Start of Dataset entries
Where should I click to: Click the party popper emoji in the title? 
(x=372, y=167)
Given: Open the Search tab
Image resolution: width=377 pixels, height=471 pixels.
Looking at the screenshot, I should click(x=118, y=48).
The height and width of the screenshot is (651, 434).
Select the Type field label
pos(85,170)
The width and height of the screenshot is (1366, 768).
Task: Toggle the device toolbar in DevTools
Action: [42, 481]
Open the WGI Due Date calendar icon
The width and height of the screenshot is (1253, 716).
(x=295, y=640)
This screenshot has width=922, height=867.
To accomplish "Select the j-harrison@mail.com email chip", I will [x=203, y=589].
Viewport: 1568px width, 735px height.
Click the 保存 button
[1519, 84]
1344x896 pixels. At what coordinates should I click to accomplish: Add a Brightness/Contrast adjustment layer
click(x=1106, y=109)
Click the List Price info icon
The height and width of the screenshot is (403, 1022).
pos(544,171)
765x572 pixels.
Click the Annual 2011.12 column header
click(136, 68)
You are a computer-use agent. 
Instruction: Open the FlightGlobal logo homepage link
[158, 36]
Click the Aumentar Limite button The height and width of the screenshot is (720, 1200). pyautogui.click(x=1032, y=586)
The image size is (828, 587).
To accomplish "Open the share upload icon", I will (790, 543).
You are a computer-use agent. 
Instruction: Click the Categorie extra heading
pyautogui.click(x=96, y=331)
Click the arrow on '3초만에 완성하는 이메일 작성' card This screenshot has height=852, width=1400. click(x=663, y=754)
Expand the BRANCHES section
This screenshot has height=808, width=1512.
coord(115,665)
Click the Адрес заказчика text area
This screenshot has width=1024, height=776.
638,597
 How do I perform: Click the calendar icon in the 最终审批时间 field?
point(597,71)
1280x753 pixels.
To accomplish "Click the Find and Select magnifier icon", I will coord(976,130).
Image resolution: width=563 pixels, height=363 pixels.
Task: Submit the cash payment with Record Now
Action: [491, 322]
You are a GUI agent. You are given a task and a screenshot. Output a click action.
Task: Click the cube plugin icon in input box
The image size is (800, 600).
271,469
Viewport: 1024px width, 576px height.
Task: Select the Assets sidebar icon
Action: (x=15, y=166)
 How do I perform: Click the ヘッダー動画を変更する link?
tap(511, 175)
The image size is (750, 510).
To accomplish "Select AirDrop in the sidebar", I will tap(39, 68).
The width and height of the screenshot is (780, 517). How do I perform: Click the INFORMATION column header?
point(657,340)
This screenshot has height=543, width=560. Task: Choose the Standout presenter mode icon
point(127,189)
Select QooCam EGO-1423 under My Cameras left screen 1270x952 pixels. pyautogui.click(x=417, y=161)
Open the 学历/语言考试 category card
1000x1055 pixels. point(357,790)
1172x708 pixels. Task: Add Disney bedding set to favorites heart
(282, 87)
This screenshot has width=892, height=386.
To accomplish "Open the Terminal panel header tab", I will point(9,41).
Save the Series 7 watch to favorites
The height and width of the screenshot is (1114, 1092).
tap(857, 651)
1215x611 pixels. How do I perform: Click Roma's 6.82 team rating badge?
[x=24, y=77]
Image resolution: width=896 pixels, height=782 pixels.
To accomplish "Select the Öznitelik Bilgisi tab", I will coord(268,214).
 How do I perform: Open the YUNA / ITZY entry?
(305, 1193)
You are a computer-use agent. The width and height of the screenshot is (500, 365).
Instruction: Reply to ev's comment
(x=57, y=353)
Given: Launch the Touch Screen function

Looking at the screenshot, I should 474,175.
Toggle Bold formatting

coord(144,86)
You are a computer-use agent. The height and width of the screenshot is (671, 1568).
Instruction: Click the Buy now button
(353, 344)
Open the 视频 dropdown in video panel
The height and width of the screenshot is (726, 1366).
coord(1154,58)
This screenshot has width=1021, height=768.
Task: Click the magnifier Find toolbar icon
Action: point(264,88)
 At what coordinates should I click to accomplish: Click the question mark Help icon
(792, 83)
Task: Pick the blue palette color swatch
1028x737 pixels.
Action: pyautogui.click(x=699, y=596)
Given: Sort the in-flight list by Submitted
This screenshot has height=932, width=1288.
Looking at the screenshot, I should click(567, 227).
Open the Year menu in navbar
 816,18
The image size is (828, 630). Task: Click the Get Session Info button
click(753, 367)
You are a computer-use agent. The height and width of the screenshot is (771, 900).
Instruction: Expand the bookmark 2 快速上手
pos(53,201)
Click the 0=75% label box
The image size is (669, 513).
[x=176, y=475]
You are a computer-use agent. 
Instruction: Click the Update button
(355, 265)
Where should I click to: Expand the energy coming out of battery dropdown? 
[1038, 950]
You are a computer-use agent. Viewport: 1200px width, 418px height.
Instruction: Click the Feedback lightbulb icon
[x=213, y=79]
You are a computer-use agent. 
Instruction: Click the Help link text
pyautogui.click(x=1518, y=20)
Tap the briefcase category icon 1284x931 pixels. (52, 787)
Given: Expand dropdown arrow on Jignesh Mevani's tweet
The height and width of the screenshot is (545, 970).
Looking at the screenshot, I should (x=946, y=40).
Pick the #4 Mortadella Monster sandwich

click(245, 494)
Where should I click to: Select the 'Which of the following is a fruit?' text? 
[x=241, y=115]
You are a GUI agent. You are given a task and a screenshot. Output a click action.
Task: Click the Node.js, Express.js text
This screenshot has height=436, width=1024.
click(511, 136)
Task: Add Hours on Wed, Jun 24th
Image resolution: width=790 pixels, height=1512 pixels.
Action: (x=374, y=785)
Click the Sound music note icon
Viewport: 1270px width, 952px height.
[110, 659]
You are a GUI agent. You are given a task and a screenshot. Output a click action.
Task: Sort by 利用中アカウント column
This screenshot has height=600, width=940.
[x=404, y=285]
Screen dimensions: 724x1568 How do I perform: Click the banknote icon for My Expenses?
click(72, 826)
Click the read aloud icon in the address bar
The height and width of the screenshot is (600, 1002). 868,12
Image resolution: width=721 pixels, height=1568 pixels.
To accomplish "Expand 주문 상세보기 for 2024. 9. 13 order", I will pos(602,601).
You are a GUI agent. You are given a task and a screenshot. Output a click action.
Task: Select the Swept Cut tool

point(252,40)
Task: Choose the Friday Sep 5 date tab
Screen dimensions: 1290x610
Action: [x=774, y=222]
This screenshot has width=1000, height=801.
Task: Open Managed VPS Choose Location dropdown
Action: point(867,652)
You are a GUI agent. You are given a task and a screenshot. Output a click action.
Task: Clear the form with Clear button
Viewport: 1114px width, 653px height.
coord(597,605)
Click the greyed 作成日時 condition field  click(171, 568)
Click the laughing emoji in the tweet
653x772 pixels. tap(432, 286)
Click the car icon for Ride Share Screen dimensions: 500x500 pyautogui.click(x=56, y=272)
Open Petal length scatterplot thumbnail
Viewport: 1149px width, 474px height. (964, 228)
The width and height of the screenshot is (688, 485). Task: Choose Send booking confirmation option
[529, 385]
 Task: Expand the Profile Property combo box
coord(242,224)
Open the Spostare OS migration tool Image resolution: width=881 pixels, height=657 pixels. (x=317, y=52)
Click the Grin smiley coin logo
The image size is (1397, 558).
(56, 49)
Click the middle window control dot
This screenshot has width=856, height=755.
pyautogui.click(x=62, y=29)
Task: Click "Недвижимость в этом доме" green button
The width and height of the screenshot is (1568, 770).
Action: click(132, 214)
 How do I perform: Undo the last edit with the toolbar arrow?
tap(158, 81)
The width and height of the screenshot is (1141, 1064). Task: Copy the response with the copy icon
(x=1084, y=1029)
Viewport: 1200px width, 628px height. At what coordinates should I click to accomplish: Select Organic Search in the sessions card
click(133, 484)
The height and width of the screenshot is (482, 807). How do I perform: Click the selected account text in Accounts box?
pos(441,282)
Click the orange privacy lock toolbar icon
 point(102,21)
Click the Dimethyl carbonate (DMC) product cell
End of Dataset entries
### Problem to solve
In the entries above, find each line with the word "Sort" and return it.

### Solution below
Given: Sort the in-flight list by Submitted
Task: Sort by 利用中アカウント column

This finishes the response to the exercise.